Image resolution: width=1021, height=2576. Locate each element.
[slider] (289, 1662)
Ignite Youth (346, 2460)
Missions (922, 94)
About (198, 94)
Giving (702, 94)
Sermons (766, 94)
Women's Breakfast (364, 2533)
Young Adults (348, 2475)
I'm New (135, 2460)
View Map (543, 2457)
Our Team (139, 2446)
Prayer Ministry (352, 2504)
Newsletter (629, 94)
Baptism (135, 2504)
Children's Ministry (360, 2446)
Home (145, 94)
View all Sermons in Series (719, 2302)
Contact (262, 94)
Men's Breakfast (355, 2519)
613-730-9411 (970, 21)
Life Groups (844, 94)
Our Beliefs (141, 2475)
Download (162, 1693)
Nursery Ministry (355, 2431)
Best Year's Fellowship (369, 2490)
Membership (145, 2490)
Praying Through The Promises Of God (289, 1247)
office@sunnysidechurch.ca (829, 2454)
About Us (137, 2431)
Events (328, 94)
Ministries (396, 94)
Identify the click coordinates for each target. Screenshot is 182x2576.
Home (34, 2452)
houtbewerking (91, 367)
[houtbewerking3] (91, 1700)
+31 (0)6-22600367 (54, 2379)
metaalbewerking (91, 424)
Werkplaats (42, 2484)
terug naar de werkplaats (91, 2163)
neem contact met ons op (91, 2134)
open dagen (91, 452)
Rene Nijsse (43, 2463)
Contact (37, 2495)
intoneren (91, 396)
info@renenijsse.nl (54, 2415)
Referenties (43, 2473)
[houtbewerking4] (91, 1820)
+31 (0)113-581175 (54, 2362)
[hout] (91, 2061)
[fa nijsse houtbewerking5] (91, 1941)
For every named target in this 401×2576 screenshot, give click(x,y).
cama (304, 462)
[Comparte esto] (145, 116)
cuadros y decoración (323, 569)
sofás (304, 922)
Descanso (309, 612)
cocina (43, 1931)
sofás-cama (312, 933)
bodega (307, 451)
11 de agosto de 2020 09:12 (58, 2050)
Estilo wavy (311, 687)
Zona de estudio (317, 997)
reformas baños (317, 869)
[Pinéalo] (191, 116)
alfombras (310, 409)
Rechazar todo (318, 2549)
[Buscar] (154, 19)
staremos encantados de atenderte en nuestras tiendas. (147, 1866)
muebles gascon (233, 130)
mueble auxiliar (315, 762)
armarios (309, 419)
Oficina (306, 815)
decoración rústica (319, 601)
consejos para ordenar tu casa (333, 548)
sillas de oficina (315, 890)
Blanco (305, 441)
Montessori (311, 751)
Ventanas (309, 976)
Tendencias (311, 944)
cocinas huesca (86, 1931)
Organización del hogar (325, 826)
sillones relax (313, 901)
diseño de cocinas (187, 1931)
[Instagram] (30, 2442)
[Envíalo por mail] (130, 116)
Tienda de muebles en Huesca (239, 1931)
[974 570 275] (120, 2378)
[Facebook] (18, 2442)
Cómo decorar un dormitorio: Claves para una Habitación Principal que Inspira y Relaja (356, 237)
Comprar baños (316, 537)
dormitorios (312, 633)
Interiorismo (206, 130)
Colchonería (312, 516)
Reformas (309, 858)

····················

Exercise directions:
In the listing above, please print only the lines from the first one to the line where "metaalbewerking (91, 424)" appears, exactly as written, both of those lines included.

Result of this exercise:
Image resolution: width=1021, height=2576. Locate each element.
[slider] (289, 1662)
Ignite Youth (346, 2460)
Missions (922, 94)
About (198, 94)
Giving (702, 94)
Sermons (766, 94)
Women's Breakfast (364, 2533)
Young Adults (348, 2475)
I'm New (135, 2460)
View Map (543, 2457)
Our Team (139, 2446)
Prayer Ministry (352, 2504)
Newsletter (629, 94)
Baptism (135, 2504)
Children's Ministry (360, 2446)
Home (145, 94)
View all Sermons in Series (719, 2302)
Contact (262, 94)
Men's Breakfast (355, 2519)
613-730-9411 (970, 21)
Life Groups (844, 94)
Our Beliefs (141, 2475)
Download (162, 1693)
Nursery Ministry (355, 2431)
Best Year's Fellowship (369, 2490)
Membership (145, 2490)
Praying Through The Promises Of God (289, 1247)
office@sunnysidechurch.ca (829, 2454)
About Us (137, 2431)
Events (328, 94)
Ministries (396, 94)
Identify the click coordinates for each target. Screenshot is 182x2576.
Home (34, 2452)
houtbewerking (91, 367)
[houtbewerking3] (91, 1700)
+31 (0)6-22600367 (54, 2379)
metaalbewerking (91, 424)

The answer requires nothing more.